When I owned my medical diagnostic company I regularly met with primary care physicians (PCP) who consistently complained to me about the insanity of the insurance industry and its unfairness to them. A PCP sees a patient for two minutes or 20 minutes and gets paid the same reimbursement. Anthem/Blue Cross paid on average $60 per visit. If a doctor takes a call on a Sunday to calm that same patient — no reimbursement. I know many doctors who are on the verge, Obamacare or not, of quitting the practice due to the fact that they have spent 12 years, hundreds of thousands of dollars, and get paid at the discretion of an insurance industry that determines what is a “reasonable” rate of compensation for them.
The economics of the insurance industry must first be understood to get behind the motivations of all the players. The patient thinks they are buying complete coverage for the price of their premiums. That is false; they are buying a contract which has severe restrictions and many loopholes. The insurance company is a for-profit business. Their goal is to get the most premiums and pay the least out to the doctors and medical diagnostic companies for the services rendered.
The doctors are forced to accept the payments from the insurance companies if they are “contracted” with a carrier. Most doctors have to be contracted in order to build a practice, not because of the carriers, but because of the patients. Patients go to doctors who are in their network, and will switch doctors if they have to start paying out of pocket for the services.
Is there a problem here? Yes. A person who has spent 12 years of their life becoming a professional should not be told by a faceless functionary what they are going to be paid for the service they render.
As a divorce lawyer I charge based on the value I bring to the case. My hourly rate is determined by me. I am paid based on the amount of time and effort that I put into my cases. Some cases take up huge amounts of my time and have bills in the tens of thousands of dollars. Other cases I dispense with in a few minutes and the bill is proportional.
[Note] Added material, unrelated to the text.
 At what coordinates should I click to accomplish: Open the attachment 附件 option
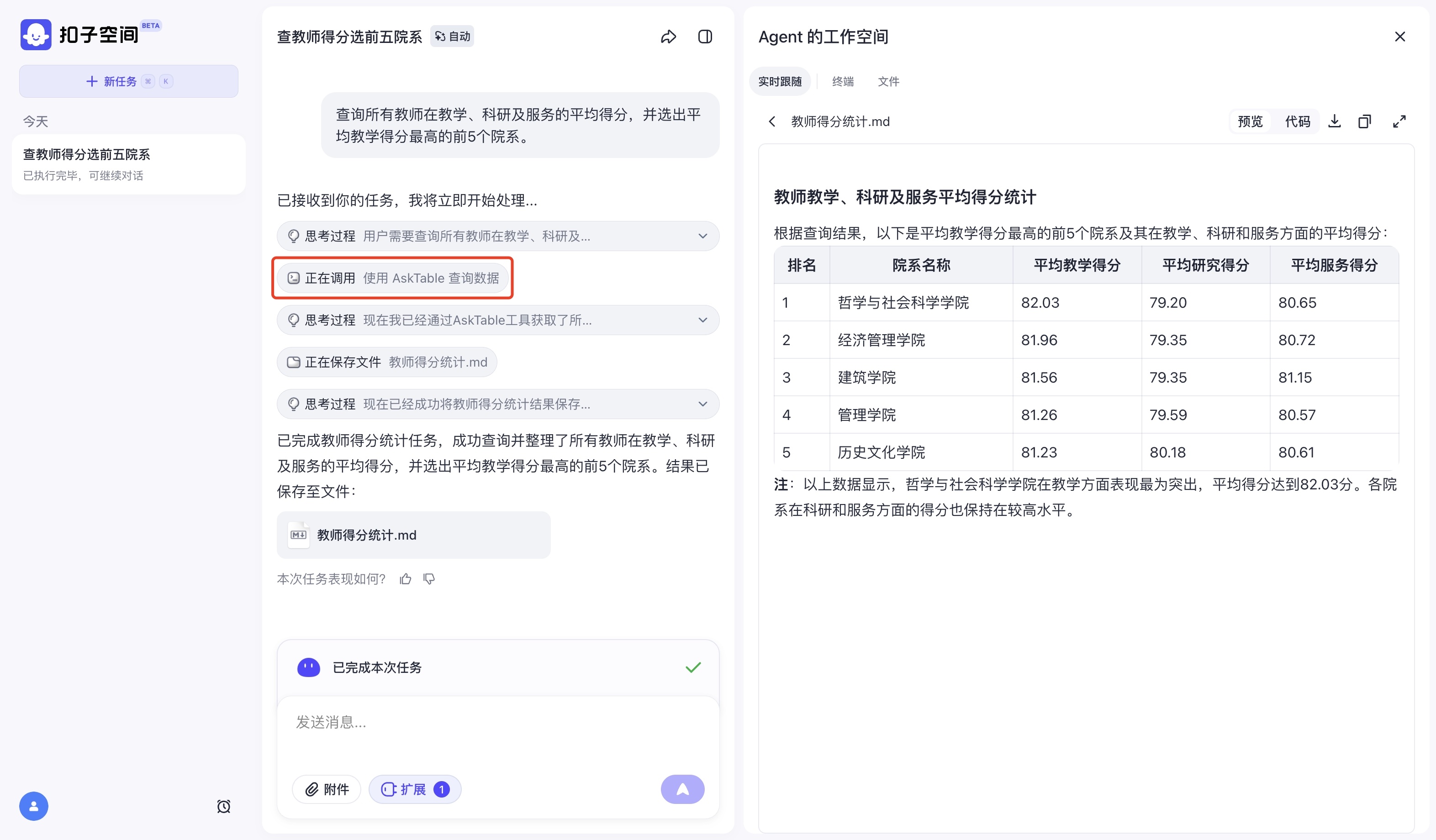click(326, 789)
For doctors the compensation scheme is highly unpredictable. Each carrier pays based on their own rate schedules. This is why medical billing is so outrageous. When my company would bill $6,000 for a procedure to three different insurance carriers, we would be paid three different rates. Some would pay based on a Medicare rate of $780 a test, others would be 50 percent of the billed rate, and some would pay the full bill. Those insurance companies that paid less than my bill would make the balance the responsibility of the patient. We, like most medical professionals, would just write off the unpaid balance as a cost of doing business.
The gamble that one company would pay the full price, made the costs of writing off the unpaid balances worth it. This is the system that we have today, which results in huge medical bills that force people out of their homes because some medical providers wouldn’t write off the unpaid balances.
We also had a cash price for those people without insurance. It was dramatically reduced and most doctors also maintain a separate rate sheet for those patients without insurance. This is in reality the fair and honest rate for the services rendered.
So the problem really is how to have access to health care. We either need to have a comprehensive insurance system that covers the most people in the most economical manner, so that a doctor knows what they are going to be paid and can build a practice on those fees, or we need to have no insurance and all doctors will then charge what they can in the market, and people will get the medical care they can afford. For the majority of people that is going to be minimal care at best.
Doctors, like lawyers (who technically have a doctorate), would be expensive because of the schooling and effort it takes to achieve the degree. Frankly, doctors should be way more expensive than lawyers. The services they render, the effort it took to get to where they are in life, are much greater.
I know how valuable I am to a man who wants to see his kids, or be free of a bad marriage. I know the peace of mind that I bring, and I value it appropriately.
Doctors save lives, they too bring peace of mind, but they don’t get to value it appropriately.
If we are to have a health insurance industry, it needs to be regulated, not just for the patient’s benefit, but for the doctors also. The choice is to do away with it entirely, and I don’t hear anyone asking for that.